Geography, Part 2 (cultural associations)
Unique wines and wine styles
Resources: Books and other sources of information
Italy's land area is about 115,000 sq mi (compared to Spain & France, each roughly 200,000 sq mi) but each year it's always first or second in quantity production, battling it out with France- not Spain) Italy's lattitude ranges from about 37°N (southern tip of Sicily and isle of Pantelleria) to about 47° N (northern extreme of Alto Adige). Like Spain, Switzerland, etc, much of Italy is hilly or mountainous.
These are the great mountain ranges which delimit the regions:
The Alps (northern part forming the border between Italy and various countries of northern Europe)
The Apennines (the 'spine' of the peninsula).
Italy is bounded on the east by the Adriatic Sea and on the west by the Tyrrhennian Sea (both are parts of the Mediterranean). The section of the Mediterranean which lies to the southeast is called the Ionian Sea. Three large islands lie in the Tyrrhennian Sea; two of them belong to Italy, Sicily and Sardinia. [The third, Corsica, is governed by France.] Italy's mainland consists of the peninsula and the northern part.
The peninsula is narrow, roughly 75-200 miles across, but quite long (almost 600 miles). Although it has a narrow width, because of the central mountains and the layout of the regions, none of the regions have both a Tyrrhenian and an Adriatic coast. But there also is only one 'landlocked' peninsular region (no coast): Umbria
Above Liguria (on the west) and above the Veneto (on the east), lies the northern part of Italy- this is not considered part of the peninsula. There are more landlocked regions here. There are 20 regions (Italian 'regioni') in all.
Most of low-lying land is along the coasts (exceptions: Po River valley in Emilia-Romagna/Veneto, and the Salento peninsula in Apulia) Sicily and Sardinia are also mountainous except along their coasts.
Geologically-speaking, Italy is thought to have been previously part of the African plate. The Alps are believed to have formed when this plate approached the Eurasian plate:
Italy was then probably a low-elevation peninsula (like modern-day Florida) and was pushed into the southern part of the Eurasian plate.
[The Apennines probably were formed after the Alps. Current thinking is that they formed as a result of the formation of the Alps.]

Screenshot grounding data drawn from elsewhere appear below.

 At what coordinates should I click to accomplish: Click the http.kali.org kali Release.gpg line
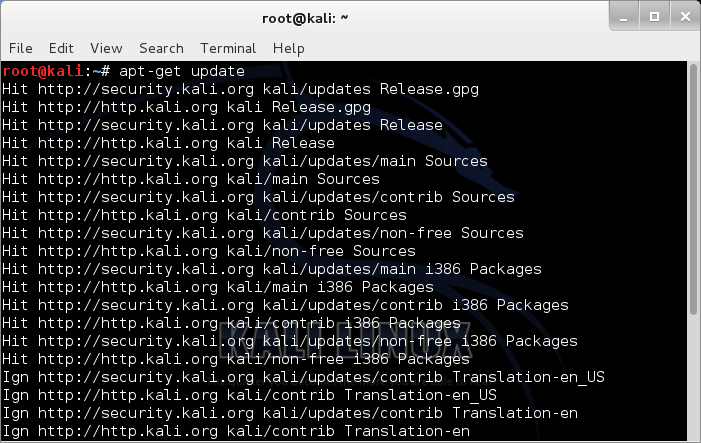[x=186, y=107]
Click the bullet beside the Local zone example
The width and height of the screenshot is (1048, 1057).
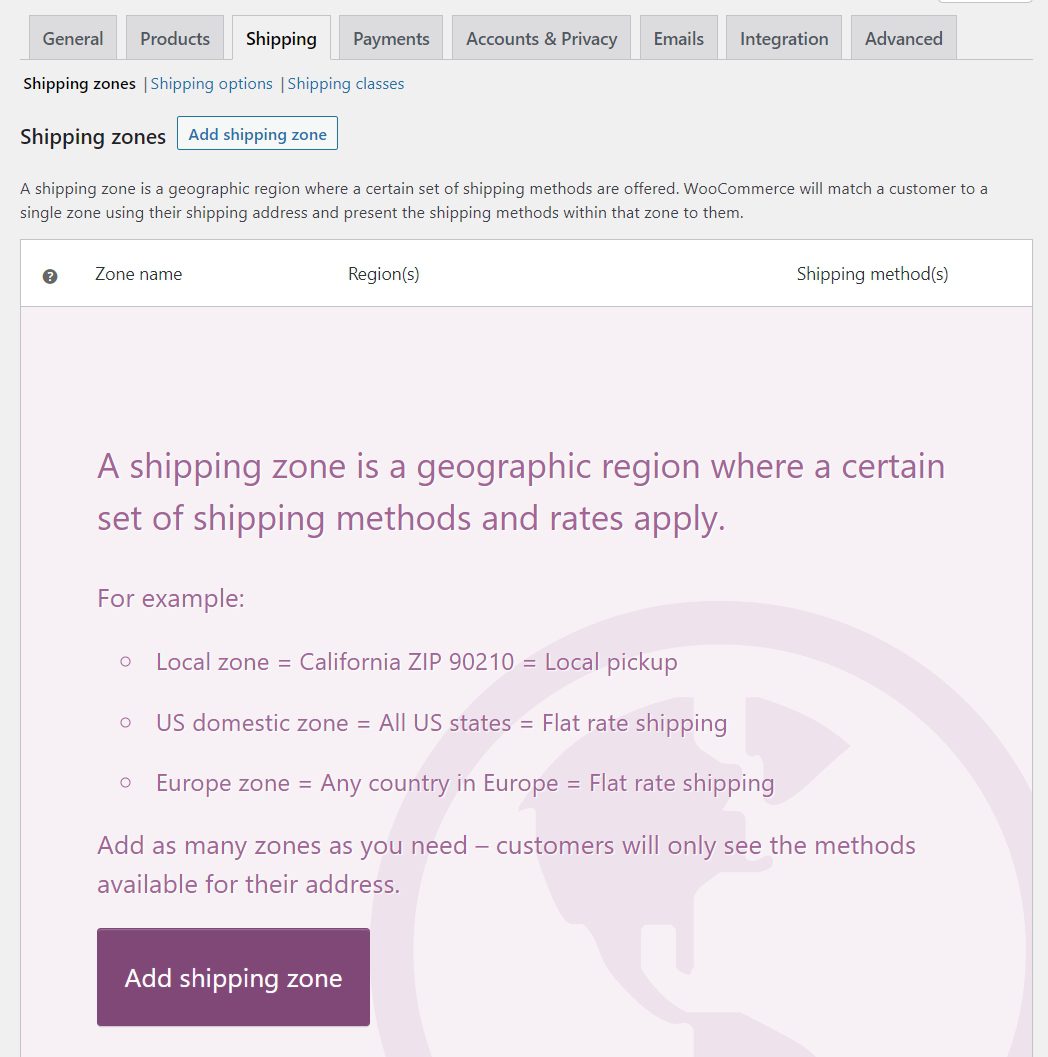click(125, 660)
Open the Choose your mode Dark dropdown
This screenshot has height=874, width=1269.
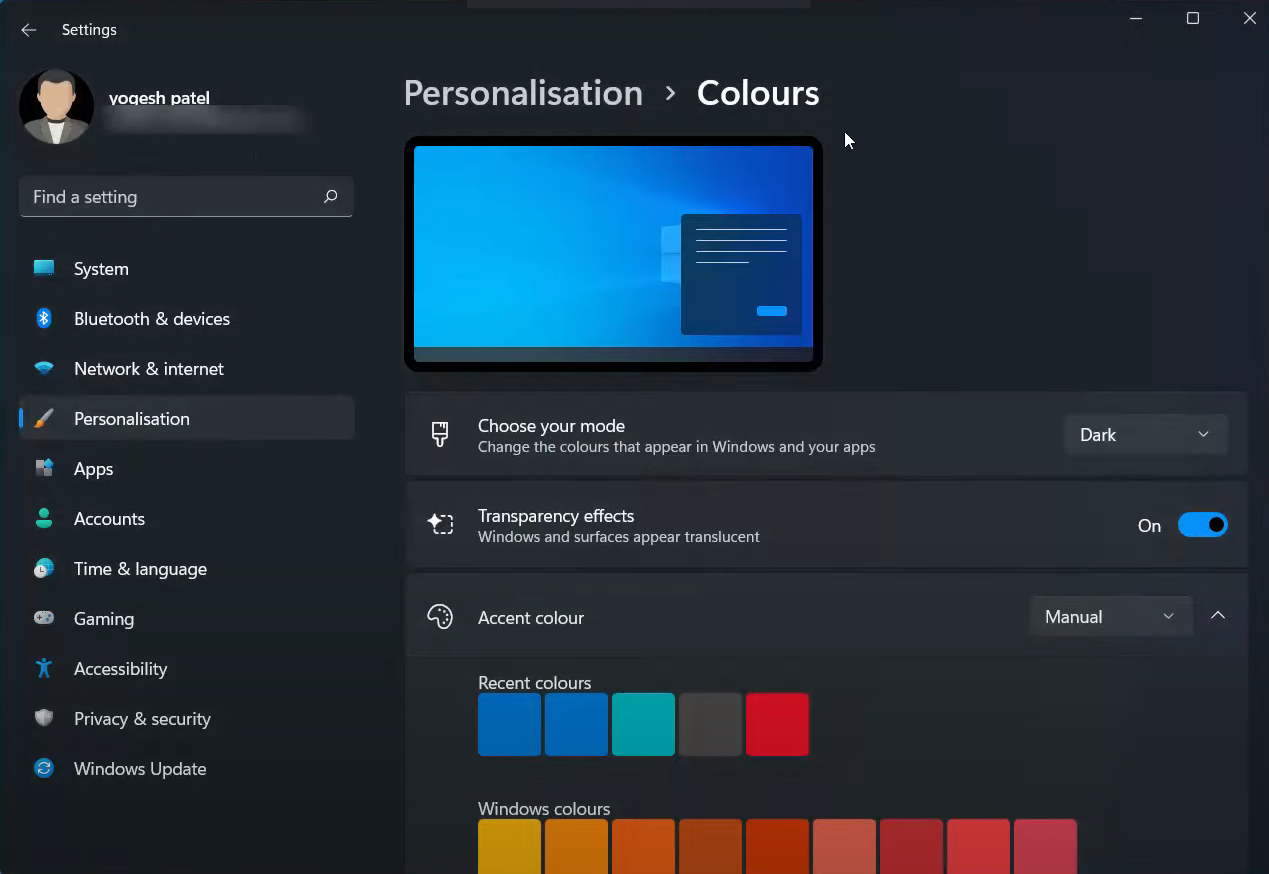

Italy's south and center are geologically active: volcanos (Vesuvius, Etna, the Vulture, Stromboli) + frequent earthquakes are indicators of this. The shallow part of the Mediterranean between Sicily and Africa was probably a land bridge when previous ice age(s) lowered sea levels, allowing human migration from Africa to Eurasia before boats were invented.
At the end of the last major ice age (ended about 8,000-10,000BC) almost all European & western Asian species of grapes had become extinct except Vitis Vinifera (the 'wine grape' species, indigeneous and adapted to 'terroir' of Mediterranean basin). Species living north of east-west running mountain chains (Alps, etc) died out from the cold. Today there are no other grape vine species in this part of the world that are 'wild' and indigenous.
Around approximately 4000-5000BC, viticulture was first developed in the Trans-Caucasus region (between the Black and Caspian Seas). Wine and grape culture moved south and later (mostly) west from there. The Greeks are usually given credit for bringing wine culture to Italy. But there is some evidence that the Etruscan civilization in central Italy was already making wine when the Greeks arrived in Italy's south. About 2000BC Phoenicians trading in what is now Apulia found native people involved in primitive winemaking there.
The "Broad Sweep" of Italian history
Etruscans (beginning unknown, probably before 800BC; their civilization ended by assimilation into Roman culture about 500BC.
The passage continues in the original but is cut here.